→ **What the exercise asks**: In the page text on SEC regulatory updates, under which BSP circular does SEC Memorandum Circular No. 3, Series of 2022 set ceilings on interest rates and other fees?

→ **Page text**:
Highlights include managing the corporation in case of removal as well as jurisdiction, mechanics, and processes involved to hear and decide independently the administrative actions for removal.
SEC IMPLEMENTS BSP CIRCULAR NO. 1133 SERIES OF 2021 ON THE CEILING ON INTEREST RATES & OTHER FEES CHARGED BY LENDING COMPANIES (LCs), FINANCING COMPANIES (FCs) & THEIR ONLINE LENDING PLATFORMS (OLPs)
MARCH 1, 2022
SEC Memorandum Circular No. 3, Series of 2022 provides for the ceiling/s on interest rates and other fees charged by LCs, FCs, and their OLPs pursuant to BSP Circular No. 1133.
Highlights include:
a. Applicable ceiling/s on interest rates and other fees for specific loans offered by LCs, FCs, and their OLPs.
b. Submission of Business Plan indicating the company’s loan products and services as well as the applicable pricing parameters.
c. Imposition of penalties for non-compliance.
SEC CLARIFIES RULES ON CALLING OF SPECIAL STOCKHOLDERS’ MEETING OF A PUBLICLY LISTED COMPANY (PLC)

→ **Supplied data**:
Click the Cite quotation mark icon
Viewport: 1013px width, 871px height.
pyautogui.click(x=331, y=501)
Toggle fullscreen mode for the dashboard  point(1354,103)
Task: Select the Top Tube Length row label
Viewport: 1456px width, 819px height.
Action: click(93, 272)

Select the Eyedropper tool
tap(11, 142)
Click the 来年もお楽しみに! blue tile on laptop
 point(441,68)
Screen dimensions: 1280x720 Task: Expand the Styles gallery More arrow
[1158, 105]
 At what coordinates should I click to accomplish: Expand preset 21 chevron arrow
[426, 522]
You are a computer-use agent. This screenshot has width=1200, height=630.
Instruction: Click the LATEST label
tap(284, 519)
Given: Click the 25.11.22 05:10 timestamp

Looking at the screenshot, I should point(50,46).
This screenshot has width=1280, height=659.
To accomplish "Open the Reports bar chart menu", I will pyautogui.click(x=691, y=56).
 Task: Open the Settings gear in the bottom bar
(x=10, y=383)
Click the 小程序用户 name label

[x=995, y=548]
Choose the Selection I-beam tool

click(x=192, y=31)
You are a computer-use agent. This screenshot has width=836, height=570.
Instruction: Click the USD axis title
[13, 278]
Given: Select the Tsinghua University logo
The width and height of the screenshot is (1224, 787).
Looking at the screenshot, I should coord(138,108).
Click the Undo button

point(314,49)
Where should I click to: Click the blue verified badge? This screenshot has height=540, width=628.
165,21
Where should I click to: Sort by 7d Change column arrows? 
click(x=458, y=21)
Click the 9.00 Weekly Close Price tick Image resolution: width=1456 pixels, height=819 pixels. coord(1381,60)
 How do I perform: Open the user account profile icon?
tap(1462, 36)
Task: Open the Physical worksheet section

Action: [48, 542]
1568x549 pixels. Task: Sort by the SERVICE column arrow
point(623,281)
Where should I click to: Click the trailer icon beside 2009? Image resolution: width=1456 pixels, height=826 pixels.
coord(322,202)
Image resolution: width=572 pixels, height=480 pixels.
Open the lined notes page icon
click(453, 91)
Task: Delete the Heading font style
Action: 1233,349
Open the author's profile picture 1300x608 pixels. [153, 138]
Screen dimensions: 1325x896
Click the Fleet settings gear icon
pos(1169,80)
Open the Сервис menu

→ **Expected answer**: BSP Circular No. 1133, Series of 2021.